En 2005, date de sortie du jeu, l’investissement, dans la création, ne se faisait pas en pure perte, car le joueur pouvait choisir d’uploader ses oeuvres vers la plateforme de visionnage Lionhead / The Movies, afin qu’elles soient visionnées par d’autres joueurs/internautes qui, par leur vote, traçaient les contours d’une sorte de box office aux retombées substantielles.
"Apollyon" de Corinthian, est, par exemple, apparu à la seconde place du palmarès des Awards The Movies de 2005 :
http://youtu.be/ZJnaf6lQRX4
L’absence de succès du titre, malgré le buzz généré par "The French Democracy" de Alex Chan (http://youtu.be/stu31sz5ivk) a malheureusement, poussé Lionhead à clore ses serveurs courant 2006, le rendant, ainsi, profondément bancal, comme l’évoque votre article.

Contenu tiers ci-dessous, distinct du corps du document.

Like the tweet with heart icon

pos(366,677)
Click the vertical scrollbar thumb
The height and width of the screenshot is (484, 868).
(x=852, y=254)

En bonus : http://youtu.be/SbO8_igkdfI
KotL # Le 2 août 2014 à 07:03
Merci pour les liens rabesandratan, je vais regarder tout ça, je savais pas où ni quoi chercher !
Jérôme Izard # Le 2 août 2014 à 08:04
Je connaissais cet aspect rabesandratan, mais j’ignore de quelles "retombées substantielles" tu parles par contre. Et il n’en demeure pas moins que cet aspect compétitif est distinct de la partie "carrière" du jeu. En effet les films réalisés pour être partagés en ligne ne sont pas des films qui auraient un sens dans une partie. Au delà d’une quinzaine de plans par exemple il me semble que le film ne gagne plus en "qualité" d’après les critères d’évaluation du jeu lui même. Le gain d’étoiles qui fixent la valeur d’un film reposent - d’après ce que j’ai compris, cela reste un peu flou - sur le nombre et la compétence des acteurs, la variété des scènes.

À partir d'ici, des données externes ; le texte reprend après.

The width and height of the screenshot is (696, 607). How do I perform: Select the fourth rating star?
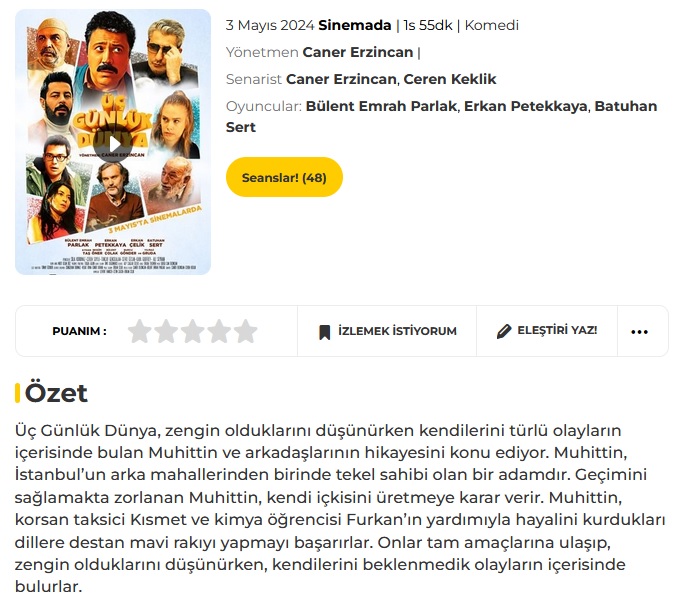point(219,331)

Bref ce film, comme les autres œuvres partagées qui ressemblent à de vrais petits courts, prendraient des années à être tournées dans le jeu, elles ne sont pas du tout efficace au niveau du rapport coût / temps / revenus.
Une dernière chose importante : à ma connaissance tourner des films pour les mettre en ligne, faire de "vrais films" se fait de la même façon en mode carrière qu’en mode bac à sable. En résumé il faut passer par la même interface, c’est à dire faire déplacer son personnel sur le plateau, s’assurer qu’il est de bonne humeur... Le joueur est astreint à la pesanteur de la partie gestion (du moins je n’ai pas trouvé comment s’en extraire sans modifier le jeu).